> Try it:
Here is the task for the records below: repeat exactly the lines from the one with "Viewport: 1335px width, 728px height." to the one with "Task: Close the", both included, and nothing else.

[Records from a dataset]
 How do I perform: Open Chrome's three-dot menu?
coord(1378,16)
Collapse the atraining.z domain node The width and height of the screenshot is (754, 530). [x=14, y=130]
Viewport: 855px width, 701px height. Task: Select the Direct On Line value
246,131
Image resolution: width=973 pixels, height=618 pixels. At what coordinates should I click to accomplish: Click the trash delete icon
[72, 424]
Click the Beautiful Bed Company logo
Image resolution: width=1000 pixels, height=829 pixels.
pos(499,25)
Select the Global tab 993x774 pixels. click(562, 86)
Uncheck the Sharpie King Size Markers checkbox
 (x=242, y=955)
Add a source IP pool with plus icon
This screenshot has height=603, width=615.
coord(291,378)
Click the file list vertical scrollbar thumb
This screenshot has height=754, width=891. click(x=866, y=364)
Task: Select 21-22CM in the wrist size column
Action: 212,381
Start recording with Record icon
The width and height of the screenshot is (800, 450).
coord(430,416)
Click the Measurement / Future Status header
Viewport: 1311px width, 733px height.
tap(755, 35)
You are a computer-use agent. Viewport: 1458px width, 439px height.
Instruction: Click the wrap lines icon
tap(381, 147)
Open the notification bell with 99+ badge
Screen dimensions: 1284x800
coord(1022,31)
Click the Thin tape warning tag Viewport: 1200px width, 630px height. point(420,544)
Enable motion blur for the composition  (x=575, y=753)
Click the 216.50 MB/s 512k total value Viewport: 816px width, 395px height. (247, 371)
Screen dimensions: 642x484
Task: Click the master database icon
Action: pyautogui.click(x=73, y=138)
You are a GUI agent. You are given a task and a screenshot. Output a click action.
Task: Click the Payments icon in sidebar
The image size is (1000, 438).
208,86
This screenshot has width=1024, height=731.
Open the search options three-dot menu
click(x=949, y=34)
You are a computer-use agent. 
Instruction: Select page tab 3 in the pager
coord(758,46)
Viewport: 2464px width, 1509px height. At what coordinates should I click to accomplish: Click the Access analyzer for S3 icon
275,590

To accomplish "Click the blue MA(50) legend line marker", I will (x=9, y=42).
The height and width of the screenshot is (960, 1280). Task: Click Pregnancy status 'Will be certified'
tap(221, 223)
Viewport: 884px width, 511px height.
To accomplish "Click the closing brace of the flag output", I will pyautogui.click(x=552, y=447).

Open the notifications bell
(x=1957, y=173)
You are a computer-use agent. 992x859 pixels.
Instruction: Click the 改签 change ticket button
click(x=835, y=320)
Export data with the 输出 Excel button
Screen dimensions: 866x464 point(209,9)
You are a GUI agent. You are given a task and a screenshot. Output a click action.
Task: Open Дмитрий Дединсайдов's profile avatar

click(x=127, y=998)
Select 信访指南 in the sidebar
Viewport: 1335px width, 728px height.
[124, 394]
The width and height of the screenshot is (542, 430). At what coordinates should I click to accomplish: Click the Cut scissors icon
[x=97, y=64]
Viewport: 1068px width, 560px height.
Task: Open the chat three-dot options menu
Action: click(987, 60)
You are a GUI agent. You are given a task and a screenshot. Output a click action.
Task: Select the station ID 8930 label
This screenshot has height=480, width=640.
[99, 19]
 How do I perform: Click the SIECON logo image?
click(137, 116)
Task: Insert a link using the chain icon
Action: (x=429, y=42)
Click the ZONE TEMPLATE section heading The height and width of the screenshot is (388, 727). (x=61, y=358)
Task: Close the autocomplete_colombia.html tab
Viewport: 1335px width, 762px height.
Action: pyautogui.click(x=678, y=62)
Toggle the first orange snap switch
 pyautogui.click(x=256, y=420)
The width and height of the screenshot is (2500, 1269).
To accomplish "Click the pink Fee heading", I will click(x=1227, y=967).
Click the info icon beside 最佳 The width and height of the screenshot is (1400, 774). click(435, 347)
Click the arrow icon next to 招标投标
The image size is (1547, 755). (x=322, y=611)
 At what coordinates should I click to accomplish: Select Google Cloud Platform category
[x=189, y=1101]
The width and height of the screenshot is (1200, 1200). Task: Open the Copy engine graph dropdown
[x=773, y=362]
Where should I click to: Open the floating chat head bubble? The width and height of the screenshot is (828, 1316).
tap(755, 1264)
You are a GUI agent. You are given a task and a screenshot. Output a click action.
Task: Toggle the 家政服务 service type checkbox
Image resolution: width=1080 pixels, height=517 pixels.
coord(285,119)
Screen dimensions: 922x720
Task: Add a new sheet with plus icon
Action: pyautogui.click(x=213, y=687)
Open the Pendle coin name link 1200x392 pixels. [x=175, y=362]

> Output for this exercise:
Viewport: 1335px width, 728px height.
[124, 394]
The width and height of the screenshot is (542, 430). At what coordinates should I click to accomplish: Click the Cut scissors icon
[x=97, y=64]
Viewport: 1068px width, 560px height.
Task: Open the chat three-dot options menu
Action: click(987, 60)
You are a GUI agent. You are given a task and a screenshot. Output a click action.
Task: Select the station ID 8930 label
This screenshot has height=480, width=640.
[99, 19]
 How do I perform: Click the SIECON logo image?
click(137, 116)
Task: Insert a link using the chain icon
Action: (x=429, y=42)
Click the ZONE TEMPLATE section heading The height and width of the screenshot is (388, 727). (x=61, y=358)
Task: Close the autocomplete_colombia.html tab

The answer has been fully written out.